A page based on a master is radically different from any other ASP.NET page. It looks like a collection of blocks that the ASP.NET runtime will use to fill the holes in the master. As in Listing 1, the master page contains one or more <asp:contentplaceholder> tags for which derived pages (named content pages) will provide content for. Listing 2 shows a sample content page.

A content page contains <asp:content> tags each matching one of the placeholders in the master. The contents of the <asp:content> tag is used to replace the master's placeholder when assembling the final markup for the user. This is the essence of master pages in ASP.NET 2.0. Visual Studio .NET 2005 also does a good job of providing page authors with a preview of the final page merging master and content pages. Some considerations apply to master pages.

True visual inheritance à la Windows Forms is not a goal of ASP.NET 2.0 master pages. The contents of a master page are merged into the content page, and they dynamically produce a new page class that is served to the user upon request. The merge process takes place at compile time and only once. In no way do the contents of the master serve as a base class for the content page. There's no way for the page code file to incorporate functions defined on the master. Likewise, trace and debug options, imported namespaces, languages, and whatever settings you set in the @Master directive are not copied at the page level.

You can set the binding between the master and the content at the page level and also at the application or folder level. Application-level binding means that you link all the pages of an application to the same master.

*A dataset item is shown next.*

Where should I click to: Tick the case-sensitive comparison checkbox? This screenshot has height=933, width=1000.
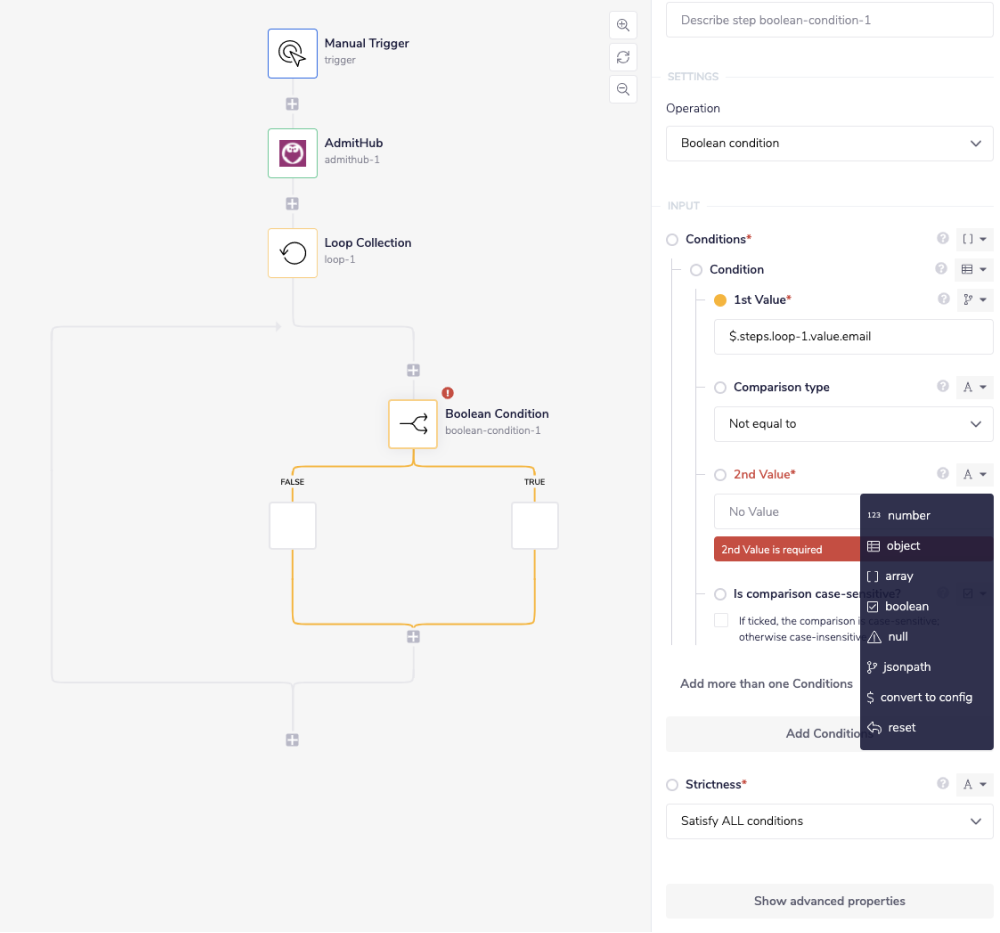(x=721, y=620)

You configure this behavior by setting the Master attribute in the

element of the principal web.config file.

<configuration> <system.web> <pages master="MyApp.master" /> </system.web> </configuration>

If the same setting is expressed in a child web.config file—a web.config file stored in a site subdirectory—all ASP.NET pages in the folder are bound to a specified master page.

Having masters automatically associated with pages is tempting, but consider the following before you do it. A folder configured to use a given master can't contain standard ASP.NET pages that are not bound to the master. At no time can you add a new page to the folder that is not designed to support that particular master.

Personally, I consider master pages to be a purely visual feature. If you need to derive pages that incorporate and inherit predefined behaviors, master pages are not the right feature. In this case, you're better off building your own hierarchy of page classes through the classic OOP mechanism and code file classes.

#10—Data Source Controls
In ASP.NET 2.0, data-bound controls can receive their data in two ways: through an enumerable data source object like in ASP.NET 1.x and through a data source control. A data source control is a server control designed to interact with data-bound controls and hide the complexity of the manual data-binding pattern. A data source control saves the developer from writing binding code explicitly as too often required by ASP.NET 1.x.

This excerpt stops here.